#### Task goal
Find the line that contains "The image size is (938, 430).". Then set down that line and all the lines after it, to the end of the records, exactly and with nothing added.

#### Data for this task
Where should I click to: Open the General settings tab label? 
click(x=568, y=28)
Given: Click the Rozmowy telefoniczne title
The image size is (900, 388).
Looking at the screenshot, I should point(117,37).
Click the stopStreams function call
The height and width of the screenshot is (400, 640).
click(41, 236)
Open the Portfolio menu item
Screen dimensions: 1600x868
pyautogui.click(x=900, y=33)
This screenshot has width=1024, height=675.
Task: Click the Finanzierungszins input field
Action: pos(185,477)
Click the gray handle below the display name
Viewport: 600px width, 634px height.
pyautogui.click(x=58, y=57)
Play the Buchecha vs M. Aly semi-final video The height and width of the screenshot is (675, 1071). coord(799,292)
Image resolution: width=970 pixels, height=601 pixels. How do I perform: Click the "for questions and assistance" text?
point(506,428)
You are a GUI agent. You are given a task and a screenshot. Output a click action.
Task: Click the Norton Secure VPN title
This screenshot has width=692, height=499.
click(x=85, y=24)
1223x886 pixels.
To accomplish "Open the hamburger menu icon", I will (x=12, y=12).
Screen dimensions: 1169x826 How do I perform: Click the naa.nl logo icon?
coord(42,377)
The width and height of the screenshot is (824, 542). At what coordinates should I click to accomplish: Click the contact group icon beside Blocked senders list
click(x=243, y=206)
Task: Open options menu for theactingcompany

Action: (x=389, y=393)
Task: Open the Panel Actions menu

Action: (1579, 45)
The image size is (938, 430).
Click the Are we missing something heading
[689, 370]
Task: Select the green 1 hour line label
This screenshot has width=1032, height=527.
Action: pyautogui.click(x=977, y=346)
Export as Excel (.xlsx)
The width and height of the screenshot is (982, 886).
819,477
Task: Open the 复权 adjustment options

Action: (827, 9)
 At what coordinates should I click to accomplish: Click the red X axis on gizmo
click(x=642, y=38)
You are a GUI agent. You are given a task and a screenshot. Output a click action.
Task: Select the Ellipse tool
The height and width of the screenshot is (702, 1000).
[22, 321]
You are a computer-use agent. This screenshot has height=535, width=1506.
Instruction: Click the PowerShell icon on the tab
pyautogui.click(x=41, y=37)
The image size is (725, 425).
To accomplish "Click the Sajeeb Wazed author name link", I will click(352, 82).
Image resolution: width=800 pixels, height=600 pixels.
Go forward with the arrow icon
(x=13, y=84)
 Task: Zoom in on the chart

#### Response to this task
The image size is (938, 430).
Click the Are we missing something heading
[689, 370]
Task: Select the green 1 hour line label
This screenshot has width=1032, height=527.
Action: pyautogui.click(x=977, y=346)
Export as Excel (.xlsx)
The width and height of the screenshot is (982, 886).
819,477
Task: Open the 复权 adjustment options

Action: (827, 9)
 At what coordinates should I click to accomplish: Click the red X axis on gizmo
click(x=642, y=38)
You are a GUI agent. You are given a task and a screenshot. Output a click action.
Task: Select the Ellipse tool
The height and width of the screenshot is (702, 1000).
[22, 321]
You are a computer-use agent. This screenshot has height=535, width=1506.
Instruction: Click the PowerShell icon on the tab
pyautogui.click(x=41, y=37)
The image size is (725, 425).
To accomplish "Click the Sajeeb Wazed author name link", I will click(352, 82).
Image resolution: width=800 pixels, height=600 pixels.
Go forward with the arrow icon
(x=13, y=84)
 Task: Zoom in on the chart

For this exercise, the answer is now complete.